Terascouros repeated the words: ‘A children’s story.’ She was busy at the door, pressing at the leaves and flowers which were cast into the metal, her fingers slipping into curves to press here and there, again, again. There was a quiet ‘tlach,’ and the door swung away from them.

‘Children’s stories.’ Terascouros beamed. ‘Exactly. That was the tale of the Princess Moonlight, who slept in the cavern behind golden doors. In the story, the doors unlocked in precisely that way. What fun!’

Jaer hauled her back, cursing quietly under his breath. ‘For love of us, Teras, be careful. This is not a children’s story. It is not Princess Moonlight but Gahlians, monsters, pain and hate. Be careful. Think before you go.’

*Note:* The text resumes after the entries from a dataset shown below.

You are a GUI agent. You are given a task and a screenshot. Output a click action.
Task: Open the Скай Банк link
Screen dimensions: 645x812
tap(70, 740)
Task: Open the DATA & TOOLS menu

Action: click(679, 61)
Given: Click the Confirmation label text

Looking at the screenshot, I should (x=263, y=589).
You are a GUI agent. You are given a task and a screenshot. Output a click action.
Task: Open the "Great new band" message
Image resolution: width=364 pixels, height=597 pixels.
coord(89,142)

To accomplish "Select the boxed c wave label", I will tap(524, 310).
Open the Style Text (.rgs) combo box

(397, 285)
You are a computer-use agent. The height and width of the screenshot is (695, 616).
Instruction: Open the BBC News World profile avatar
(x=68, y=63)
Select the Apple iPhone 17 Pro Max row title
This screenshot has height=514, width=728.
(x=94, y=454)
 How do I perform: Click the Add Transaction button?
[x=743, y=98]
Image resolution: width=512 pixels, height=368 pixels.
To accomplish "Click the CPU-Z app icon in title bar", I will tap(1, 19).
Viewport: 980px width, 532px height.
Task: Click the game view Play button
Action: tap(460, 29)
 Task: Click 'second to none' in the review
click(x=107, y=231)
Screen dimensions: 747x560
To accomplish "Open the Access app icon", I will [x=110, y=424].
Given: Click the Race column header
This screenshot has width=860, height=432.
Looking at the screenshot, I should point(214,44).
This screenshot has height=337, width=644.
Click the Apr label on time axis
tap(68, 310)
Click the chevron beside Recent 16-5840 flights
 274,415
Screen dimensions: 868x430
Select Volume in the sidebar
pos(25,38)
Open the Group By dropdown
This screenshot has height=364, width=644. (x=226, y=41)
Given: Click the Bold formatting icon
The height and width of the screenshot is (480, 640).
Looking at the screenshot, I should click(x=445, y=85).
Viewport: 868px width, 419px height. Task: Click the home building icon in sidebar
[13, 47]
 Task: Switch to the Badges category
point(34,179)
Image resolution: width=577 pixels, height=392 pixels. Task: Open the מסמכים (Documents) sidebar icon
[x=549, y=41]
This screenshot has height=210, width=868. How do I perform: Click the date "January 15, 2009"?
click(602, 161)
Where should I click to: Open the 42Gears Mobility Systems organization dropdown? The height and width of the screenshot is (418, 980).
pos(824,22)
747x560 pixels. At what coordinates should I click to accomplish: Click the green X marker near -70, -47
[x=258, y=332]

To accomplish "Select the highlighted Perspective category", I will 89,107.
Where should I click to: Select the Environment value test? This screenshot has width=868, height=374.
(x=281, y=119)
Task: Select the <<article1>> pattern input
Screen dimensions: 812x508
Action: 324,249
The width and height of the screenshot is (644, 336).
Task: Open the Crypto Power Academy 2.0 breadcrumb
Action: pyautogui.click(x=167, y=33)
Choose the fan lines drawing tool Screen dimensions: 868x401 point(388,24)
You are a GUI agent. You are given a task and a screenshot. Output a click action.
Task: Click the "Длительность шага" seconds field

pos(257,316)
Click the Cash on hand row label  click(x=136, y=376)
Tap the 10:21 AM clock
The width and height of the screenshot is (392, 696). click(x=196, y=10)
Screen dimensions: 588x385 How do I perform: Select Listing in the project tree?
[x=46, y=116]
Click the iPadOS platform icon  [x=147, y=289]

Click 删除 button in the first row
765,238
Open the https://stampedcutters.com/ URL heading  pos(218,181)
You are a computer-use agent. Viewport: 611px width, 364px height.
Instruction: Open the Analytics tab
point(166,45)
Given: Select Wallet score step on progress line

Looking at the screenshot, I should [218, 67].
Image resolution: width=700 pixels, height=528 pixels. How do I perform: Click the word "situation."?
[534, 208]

‘You think!’ she said sharply. ‘May I go?’

His hands fell away. ‘Yes. Yes, of course. I led us here, didn’t I?’

‘You will see,’ she said. ‘It may be a story, one I learned as a child and had forgotten, but there is no harm in it.’ She led them into dusty darkness beyond, the horses following, letting the door brush shut behind them.

The darkness gave way to opalescent grey, to pearly light, to a nacreous haze like early dawn. Before them a dais rose between cabinets in which lights fluttered and blinked, and on the dais an oval of haze seemed to float without weight. Within it a figure lay as though asleep, or carved from ivory, or dead and preserved in the appearance of life. Dark hair lay above level brows and dreaming eyes. Lips curved as though smiling. From above them a bell sounded, solemn and resonant, muted by distance but unmistakably the bell of the ruined tower of Tchent, both lulling and summoning. Jaer felt himself weeping, and the figure before them moved slightly, as though it perceived a disturbance, and then slept on.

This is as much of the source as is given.